Problem.
Pull every "computer" line out of the data below.

● ● ● ●

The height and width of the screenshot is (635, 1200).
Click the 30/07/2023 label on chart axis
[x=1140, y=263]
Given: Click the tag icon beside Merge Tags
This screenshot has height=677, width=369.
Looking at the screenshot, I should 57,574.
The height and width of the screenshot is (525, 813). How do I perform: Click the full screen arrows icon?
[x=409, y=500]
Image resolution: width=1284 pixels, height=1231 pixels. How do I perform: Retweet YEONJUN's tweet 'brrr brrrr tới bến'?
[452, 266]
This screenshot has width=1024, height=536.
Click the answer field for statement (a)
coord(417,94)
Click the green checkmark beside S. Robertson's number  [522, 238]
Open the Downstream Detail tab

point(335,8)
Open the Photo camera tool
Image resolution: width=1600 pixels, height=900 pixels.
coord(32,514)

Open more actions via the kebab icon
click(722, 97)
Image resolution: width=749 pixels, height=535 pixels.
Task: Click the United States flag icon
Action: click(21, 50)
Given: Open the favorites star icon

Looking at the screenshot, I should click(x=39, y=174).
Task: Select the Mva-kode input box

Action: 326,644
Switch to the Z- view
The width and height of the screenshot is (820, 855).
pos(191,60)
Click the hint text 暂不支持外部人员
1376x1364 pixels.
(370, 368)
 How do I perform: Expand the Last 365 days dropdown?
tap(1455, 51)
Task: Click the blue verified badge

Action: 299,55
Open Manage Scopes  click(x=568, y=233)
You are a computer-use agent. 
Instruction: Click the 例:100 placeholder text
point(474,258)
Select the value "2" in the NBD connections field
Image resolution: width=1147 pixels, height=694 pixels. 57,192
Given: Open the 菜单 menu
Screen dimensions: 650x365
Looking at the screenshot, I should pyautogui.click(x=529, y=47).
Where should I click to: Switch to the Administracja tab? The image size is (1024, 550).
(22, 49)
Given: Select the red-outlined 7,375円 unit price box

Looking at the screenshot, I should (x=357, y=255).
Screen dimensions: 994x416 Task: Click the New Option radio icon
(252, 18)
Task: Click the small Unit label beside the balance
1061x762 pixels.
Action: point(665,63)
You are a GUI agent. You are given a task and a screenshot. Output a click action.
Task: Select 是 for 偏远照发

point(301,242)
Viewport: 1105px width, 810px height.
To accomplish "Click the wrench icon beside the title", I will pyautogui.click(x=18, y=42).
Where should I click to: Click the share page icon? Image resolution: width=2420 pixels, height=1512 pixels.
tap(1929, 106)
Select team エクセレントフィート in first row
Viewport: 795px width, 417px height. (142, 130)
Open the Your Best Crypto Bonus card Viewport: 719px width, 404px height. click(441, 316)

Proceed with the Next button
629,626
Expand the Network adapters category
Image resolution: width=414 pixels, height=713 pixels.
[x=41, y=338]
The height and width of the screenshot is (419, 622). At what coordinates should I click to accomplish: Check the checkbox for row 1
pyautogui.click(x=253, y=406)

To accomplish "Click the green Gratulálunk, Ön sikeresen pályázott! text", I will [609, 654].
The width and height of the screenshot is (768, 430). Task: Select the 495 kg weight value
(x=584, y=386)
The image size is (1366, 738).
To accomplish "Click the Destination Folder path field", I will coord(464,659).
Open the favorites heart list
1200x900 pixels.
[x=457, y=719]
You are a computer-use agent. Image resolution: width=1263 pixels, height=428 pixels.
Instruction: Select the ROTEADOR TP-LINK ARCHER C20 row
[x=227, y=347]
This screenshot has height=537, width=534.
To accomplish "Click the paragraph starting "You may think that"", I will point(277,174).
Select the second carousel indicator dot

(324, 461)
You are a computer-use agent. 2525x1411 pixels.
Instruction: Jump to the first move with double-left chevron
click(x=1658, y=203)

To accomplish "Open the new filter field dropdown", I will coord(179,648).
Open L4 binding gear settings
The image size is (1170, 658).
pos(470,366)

● ● ● ●

Answer for this exercise.
You are a computer-use agent. 
You are a computer-use agent. Image resolution: width=1263 pixels, height=428 pixels.
You are a computer-use agent. 2525x1411 pixels.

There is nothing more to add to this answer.